I think that we struggle because our professional role has professional standards and professional training. These are the things that pastors do. These are the requirements for chaplains. This is how nurses and physicians are trained to respond.

But the standards aren’t as clear when our personal life comes to the front. We don’t know the professional standards and training for being Jack’s wife. Jill’s husband. Frank’s son. Ellen’s mother. Me.

In spite of all the years of experiential relational learning, the standards of our professional roles rise to the top. “I have to stay strong for the other people who are watching, even though my heart is breaking for my wife.”

Somehow, it’s necessary to acknowledge the conflict of the roles. It’s necessary to let go of the professional role others, understandably, expect from us. It’s necessary to be the person only we can be.

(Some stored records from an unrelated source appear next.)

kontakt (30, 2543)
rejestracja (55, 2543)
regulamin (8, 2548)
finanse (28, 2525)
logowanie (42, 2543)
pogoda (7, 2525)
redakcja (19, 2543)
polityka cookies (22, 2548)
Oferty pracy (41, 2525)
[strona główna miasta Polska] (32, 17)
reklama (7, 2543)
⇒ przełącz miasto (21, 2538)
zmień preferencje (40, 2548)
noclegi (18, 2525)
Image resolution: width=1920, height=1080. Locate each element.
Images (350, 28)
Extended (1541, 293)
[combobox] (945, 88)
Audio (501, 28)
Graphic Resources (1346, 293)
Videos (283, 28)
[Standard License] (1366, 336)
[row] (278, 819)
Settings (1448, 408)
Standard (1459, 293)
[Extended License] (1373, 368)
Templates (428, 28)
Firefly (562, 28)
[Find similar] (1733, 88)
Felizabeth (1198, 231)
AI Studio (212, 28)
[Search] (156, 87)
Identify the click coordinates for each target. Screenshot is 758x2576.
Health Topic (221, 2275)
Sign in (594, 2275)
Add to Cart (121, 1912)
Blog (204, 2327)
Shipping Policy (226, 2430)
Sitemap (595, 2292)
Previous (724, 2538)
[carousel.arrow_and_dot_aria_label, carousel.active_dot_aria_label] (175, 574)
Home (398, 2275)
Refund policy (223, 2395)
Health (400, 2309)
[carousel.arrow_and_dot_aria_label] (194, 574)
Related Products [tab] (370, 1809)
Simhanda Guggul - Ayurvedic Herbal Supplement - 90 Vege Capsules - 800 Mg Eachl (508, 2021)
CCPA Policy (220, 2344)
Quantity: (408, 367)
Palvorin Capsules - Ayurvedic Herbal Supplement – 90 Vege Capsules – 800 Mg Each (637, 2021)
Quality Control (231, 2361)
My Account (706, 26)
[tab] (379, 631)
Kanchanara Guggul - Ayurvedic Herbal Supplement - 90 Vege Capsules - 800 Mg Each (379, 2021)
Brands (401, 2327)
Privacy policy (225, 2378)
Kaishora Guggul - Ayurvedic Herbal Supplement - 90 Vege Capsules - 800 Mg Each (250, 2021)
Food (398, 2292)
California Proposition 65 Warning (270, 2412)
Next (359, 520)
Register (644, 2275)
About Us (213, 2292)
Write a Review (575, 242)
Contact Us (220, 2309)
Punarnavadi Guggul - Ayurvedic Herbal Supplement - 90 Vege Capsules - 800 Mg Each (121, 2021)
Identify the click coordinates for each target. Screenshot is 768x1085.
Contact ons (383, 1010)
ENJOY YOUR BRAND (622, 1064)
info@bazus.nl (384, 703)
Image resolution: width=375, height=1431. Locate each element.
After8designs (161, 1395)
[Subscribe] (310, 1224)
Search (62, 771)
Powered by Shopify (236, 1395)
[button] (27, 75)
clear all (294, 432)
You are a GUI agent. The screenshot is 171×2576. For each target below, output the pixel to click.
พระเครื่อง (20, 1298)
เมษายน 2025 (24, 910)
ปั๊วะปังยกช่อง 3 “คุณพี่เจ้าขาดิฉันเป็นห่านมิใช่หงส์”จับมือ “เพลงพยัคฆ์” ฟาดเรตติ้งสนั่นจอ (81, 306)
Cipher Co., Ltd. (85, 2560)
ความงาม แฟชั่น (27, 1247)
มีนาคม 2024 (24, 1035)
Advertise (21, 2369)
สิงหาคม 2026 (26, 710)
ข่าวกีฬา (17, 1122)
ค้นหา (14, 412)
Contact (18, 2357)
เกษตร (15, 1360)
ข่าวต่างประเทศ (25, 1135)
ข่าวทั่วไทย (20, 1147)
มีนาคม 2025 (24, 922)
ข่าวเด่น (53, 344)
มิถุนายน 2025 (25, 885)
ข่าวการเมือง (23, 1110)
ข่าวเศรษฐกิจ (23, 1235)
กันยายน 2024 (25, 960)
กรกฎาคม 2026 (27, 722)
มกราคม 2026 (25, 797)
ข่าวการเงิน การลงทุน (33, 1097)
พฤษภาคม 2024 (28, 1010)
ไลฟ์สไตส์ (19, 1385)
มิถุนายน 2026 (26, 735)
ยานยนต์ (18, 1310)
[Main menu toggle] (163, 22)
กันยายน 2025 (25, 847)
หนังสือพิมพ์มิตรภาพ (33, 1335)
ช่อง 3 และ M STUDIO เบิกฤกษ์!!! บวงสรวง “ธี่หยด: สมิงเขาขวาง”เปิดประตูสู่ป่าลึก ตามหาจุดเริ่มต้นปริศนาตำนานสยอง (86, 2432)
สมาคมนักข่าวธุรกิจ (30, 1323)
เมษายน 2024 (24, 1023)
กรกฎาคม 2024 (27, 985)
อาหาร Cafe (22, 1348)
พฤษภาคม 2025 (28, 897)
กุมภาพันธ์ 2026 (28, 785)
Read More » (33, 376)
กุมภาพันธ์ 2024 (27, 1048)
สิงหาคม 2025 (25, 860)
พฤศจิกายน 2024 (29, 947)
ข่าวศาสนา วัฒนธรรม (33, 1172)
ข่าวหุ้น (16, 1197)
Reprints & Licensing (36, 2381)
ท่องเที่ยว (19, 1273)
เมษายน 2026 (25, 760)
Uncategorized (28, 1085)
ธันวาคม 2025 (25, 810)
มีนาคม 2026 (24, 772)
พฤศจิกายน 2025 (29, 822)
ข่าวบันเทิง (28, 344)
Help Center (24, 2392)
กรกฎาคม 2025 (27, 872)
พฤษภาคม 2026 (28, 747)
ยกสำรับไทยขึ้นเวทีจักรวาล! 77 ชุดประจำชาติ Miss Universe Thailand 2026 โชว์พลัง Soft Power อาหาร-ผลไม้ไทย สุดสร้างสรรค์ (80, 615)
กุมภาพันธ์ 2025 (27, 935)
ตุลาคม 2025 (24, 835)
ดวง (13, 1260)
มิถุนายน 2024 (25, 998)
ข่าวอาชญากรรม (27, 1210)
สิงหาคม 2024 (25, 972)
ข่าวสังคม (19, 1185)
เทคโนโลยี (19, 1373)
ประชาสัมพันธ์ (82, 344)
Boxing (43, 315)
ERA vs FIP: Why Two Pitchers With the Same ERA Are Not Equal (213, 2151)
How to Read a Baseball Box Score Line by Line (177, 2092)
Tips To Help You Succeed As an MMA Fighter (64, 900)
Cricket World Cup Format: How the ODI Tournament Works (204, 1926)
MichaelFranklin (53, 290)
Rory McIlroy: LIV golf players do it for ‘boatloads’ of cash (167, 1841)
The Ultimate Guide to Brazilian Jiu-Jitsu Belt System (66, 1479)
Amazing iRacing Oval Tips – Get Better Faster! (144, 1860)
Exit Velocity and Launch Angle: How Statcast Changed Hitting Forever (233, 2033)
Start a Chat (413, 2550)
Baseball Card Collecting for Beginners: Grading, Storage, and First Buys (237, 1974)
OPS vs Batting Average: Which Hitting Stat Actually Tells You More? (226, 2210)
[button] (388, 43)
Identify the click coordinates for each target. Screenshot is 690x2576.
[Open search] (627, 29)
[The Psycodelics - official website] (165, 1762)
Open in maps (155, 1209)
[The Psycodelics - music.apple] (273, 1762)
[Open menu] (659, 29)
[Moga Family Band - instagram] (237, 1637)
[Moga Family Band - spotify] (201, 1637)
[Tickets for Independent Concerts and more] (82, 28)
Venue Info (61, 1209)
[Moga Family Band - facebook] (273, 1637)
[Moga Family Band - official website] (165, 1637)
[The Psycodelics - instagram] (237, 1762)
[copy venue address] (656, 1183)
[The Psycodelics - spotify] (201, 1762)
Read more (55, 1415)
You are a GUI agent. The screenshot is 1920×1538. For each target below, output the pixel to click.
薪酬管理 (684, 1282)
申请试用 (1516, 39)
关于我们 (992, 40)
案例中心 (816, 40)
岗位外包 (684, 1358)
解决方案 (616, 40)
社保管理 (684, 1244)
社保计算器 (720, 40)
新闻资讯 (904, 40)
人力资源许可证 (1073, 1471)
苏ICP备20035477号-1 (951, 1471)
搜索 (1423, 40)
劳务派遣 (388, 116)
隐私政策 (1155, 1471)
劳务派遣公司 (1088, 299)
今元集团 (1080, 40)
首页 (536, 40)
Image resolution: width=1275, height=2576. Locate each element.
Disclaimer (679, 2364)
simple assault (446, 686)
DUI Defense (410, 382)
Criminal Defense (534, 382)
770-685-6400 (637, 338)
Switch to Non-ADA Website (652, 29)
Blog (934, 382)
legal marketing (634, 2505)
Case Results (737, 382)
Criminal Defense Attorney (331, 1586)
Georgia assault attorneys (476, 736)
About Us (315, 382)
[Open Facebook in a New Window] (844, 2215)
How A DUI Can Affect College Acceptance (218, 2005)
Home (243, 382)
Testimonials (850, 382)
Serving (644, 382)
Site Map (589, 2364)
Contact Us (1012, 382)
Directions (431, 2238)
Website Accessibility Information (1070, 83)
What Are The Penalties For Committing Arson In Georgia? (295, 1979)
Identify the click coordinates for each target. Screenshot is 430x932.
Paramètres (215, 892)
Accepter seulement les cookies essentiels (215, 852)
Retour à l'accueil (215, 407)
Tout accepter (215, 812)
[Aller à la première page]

In the moment when I offered my new pastor friend the option of being husband, he leaned into it and into me.

And then he was back.

I saw him later. He told me about a woman crying in a room down the hall. He had offered her some comfort. I smiled. Because our professional role isn’t all of us, but it is part of us. We can’t be husband OR pastor. Chaplain or person. Wife or nurse.

We can’t do everything at once. We have to release some roles to embrace others. But over time we find clarity and resilience if we can be the whole person, in balance.